◆ Exercise details ◆
Your task is to restate the data word for word.

┄┄┄┄┄┄┄┄┄┄┄┄┄┄┄┄┄┄┄┄

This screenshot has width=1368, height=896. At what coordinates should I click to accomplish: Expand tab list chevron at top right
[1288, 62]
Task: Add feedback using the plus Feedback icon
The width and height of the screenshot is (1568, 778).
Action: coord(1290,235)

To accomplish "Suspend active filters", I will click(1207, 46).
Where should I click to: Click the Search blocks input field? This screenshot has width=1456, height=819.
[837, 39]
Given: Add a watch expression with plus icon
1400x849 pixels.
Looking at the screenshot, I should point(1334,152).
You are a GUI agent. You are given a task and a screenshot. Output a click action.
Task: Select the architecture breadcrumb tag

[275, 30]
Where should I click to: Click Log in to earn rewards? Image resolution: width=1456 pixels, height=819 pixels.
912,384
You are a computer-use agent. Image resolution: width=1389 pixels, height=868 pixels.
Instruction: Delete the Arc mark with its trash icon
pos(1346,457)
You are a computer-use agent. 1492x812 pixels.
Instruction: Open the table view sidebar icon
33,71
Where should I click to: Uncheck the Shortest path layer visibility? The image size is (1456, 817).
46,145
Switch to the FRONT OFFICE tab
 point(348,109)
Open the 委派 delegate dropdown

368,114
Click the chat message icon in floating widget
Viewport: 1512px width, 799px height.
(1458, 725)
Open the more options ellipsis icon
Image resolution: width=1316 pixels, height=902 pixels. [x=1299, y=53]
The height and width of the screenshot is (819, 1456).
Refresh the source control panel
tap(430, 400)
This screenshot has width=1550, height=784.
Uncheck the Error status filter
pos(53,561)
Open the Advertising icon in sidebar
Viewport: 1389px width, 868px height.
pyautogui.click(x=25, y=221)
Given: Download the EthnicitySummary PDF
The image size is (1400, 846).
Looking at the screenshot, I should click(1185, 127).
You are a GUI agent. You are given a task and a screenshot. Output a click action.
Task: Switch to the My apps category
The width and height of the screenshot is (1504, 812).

┄┄┄┄┄┄┄┄┄┄┄┄┄┄┄┄┄┄┄┄

◆ Solution for this problem ◆
This screenshot has width=1368, height=896. At what coordinates should I click to accomplish: Expand tab list chevron at top right
[1288, 62]
Task: Add feedback using the plus Feedback icon
The width and height of the screenshot is (1568, 778).
Action: coord(1290,235)

To accomplish "Suspend active filters", I will click(1207, 46).
Where should I click to: Click the Search blocks input field? This screenshot has width=1456, height=819.
[837, 39]
Given: Add a watch expression with plus icon
1400x849 pixels.
Looking at the screenshot, I should point(1334,152).
You are a GUI agent. You are given a task and a screenshot. Output a click action.
Task: Select the architecture breadcrumb tag

[275, 30]
Where should I click to: Click Log in to earn rewards? Image resolution: width=1456 pixels, height=819 pixels.
912,384
You are a computer-use agent. Image resolution: width=1389 pixels, height=868 pixels.
Instruction: Delete the Arc mark with its trash icon
pos(1346,457)
You are a computer-use agent. 1492x812 pixels.
Instruction: Open the table view sidebar icon
33,71
Where should I click to: Uncheck the Shortest path layer visibility? The image size is (1456, 817).
46,145
Switch to the FRONT OFFICE tab
 point(348,109)
Open the 委派 delegate dropdown

368,114
Click the chat message icon in floating widget
Viewport: 1512px width, 799px height.
(1458, 725)
Open the more options ellipsis icon
Image resolution: width=1316 pixels, height=902 pixels. [x=1299, y=53]
The height and width of the screenshot is (819, 1456).
Refresh the source control panel
tap(430, 400)
This screenshot has width=1550, height=784.
Uncheck the Error status filter
pos(53,561)
Open the Advertising icon in sidebar
Viewport: 1389px width, 868px height.
pyautogui.click(x=25, y=221)
Given: Download the EthnicitySummary PDF
The image size is (1400, 846).
Looking at the screenshot, I should click(1185, 127).
You are a GUI agent. You are given a task and a screenshot. Output a click action.
Task: Switch to the My apps category
The width and height of the screenshot is (1504, 812).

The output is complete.